*** TEXT SHOWN Section Begins ***
Over the last five months of 2013, doctors and teaching hospitals across the nation received $3.5 billion from pharmaceutical companies and medical device manufacturers, a partial set of data released on Tuesday shows. The release of the data represents a requirement under the Physician Payments Sunshine Act, which is a lesser-known part of the 2010 Affordable Care Act.
This data, released by the federal government, represents the first disclosure of information on the before-confidential financial agreement between doctors and drug- respectively medical device-makers. Over 4.4 million payments and transfers of value took place during August 1 2013 and December 31 2013 , the data reveals, as drug and device-makers courted around 546,000 U.S. physicians and 1,360 teaching hospitals.
However, this data is incomplete and has been questioned by physician and industry groups claiming that it is both inaccurate and out of context. According to them, about 40 percent of the information released has been de-identified, by essentially redacting doctor’s names and other information when federal officials couldn’t confirm the validity of their data.
Patient advocates as well as lawmakers have criticized such practices and claim that arrangements between drug- and device-makers and physicians are rife with potential conflicts. In fact, several studies have suggested that gifts or payments, however insignificant, alter the doctor’s prescribing patterns and also influence the way they practice.
According to Dr. Shantanu Agraqal, Medicare’s deputy administrator and Center for Program Integrity director, federal officials aimed at making consumers aware of the relationships their doctors have with the industry, and that they can make better decisions based on this information.
*** TEXT SHOWN Section Ends ***
*** DATA EXTRACTS Section Begins ***
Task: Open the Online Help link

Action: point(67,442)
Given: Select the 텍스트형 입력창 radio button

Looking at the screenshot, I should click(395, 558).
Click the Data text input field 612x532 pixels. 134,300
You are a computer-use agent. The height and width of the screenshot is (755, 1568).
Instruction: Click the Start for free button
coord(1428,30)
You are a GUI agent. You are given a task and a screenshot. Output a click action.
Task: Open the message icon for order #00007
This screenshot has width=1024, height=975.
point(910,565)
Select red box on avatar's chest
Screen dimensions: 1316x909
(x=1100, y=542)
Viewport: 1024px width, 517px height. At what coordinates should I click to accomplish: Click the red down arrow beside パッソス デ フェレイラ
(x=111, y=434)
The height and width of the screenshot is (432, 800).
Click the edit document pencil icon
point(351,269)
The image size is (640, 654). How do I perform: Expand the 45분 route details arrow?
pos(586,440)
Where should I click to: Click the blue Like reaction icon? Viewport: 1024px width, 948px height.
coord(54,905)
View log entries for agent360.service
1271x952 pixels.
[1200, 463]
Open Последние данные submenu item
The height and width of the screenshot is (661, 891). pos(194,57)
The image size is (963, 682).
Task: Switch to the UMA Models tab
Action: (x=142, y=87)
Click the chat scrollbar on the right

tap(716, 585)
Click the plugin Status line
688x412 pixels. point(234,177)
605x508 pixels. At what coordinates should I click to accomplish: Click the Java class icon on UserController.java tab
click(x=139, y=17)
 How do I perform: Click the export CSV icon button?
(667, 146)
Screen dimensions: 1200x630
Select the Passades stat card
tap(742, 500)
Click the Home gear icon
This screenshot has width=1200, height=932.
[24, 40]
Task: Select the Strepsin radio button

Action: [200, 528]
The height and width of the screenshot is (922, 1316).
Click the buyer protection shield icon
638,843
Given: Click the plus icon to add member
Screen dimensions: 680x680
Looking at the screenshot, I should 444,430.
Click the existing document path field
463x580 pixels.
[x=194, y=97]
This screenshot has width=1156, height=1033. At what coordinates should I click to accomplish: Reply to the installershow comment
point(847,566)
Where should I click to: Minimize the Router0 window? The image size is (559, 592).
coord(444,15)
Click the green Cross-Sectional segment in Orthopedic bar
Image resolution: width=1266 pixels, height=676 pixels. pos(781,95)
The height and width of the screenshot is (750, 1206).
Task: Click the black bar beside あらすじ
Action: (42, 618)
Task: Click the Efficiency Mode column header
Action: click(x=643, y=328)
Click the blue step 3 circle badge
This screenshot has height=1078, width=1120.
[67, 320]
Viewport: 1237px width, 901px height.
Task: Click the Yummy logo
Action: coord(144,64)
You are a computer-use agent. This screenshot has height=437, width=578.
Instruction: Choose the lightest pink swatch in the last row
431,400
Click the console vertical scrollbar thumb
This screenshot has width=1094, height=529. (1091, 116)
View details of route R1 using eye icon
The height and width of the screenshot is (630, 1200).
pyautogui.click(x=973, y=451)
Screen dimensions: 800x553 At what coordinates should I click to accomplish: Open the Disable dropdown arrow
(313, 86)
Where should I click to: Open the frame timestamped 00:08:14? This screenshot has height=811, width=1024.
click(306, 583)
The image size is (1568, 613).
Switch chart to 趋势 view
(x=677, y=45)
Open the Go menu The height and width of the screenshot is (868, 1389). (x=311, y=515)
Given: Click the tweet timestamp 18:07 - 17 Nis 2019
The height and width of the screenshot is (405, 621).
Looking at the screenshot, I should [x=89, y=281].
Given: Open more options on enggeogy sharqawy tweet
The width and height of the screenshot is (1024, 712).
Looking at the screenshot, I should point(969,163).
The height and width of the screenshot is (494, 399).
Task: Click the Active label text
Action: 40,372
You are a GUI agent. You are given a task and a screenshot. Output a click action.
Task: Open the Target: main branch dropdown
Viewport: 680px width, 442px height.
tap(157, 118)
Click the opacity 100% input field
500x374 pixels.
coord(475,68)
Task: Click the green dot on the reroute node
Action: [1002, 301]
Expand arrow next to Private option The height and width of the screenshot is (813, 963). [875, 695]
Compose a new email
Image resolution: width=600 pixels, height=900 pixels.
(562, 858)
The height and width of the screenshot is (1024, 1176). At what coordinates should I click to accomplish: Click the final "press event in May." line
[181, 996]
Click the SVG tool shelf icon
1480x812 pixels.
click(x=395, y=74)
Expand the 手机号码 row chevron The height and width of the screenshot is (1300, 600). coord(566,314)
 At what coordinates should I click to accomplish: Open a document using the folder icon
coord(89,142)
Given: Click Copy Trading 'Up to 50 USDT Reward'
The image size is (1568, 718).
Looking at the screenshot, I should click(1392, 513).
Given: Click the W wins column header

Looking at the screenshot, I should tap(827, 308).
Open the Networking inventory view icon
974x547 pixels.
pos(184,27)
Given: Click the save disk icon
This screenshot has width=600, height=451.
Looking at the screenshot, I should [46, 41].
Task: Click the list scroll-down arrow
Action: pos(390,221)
*** DATA EXTRACTS Section Ends ***
=== EXERCISE DIRECTIONS ===
List every group that the article about industry payments to doctors says questioned the released data or criticized the arrangements between industry and physicians. Rely only on the article about industry payments to doctors.

=== ANSWER BOX ===
- Physician groups
- Industry groups
- Patient advocates
- Lawmakers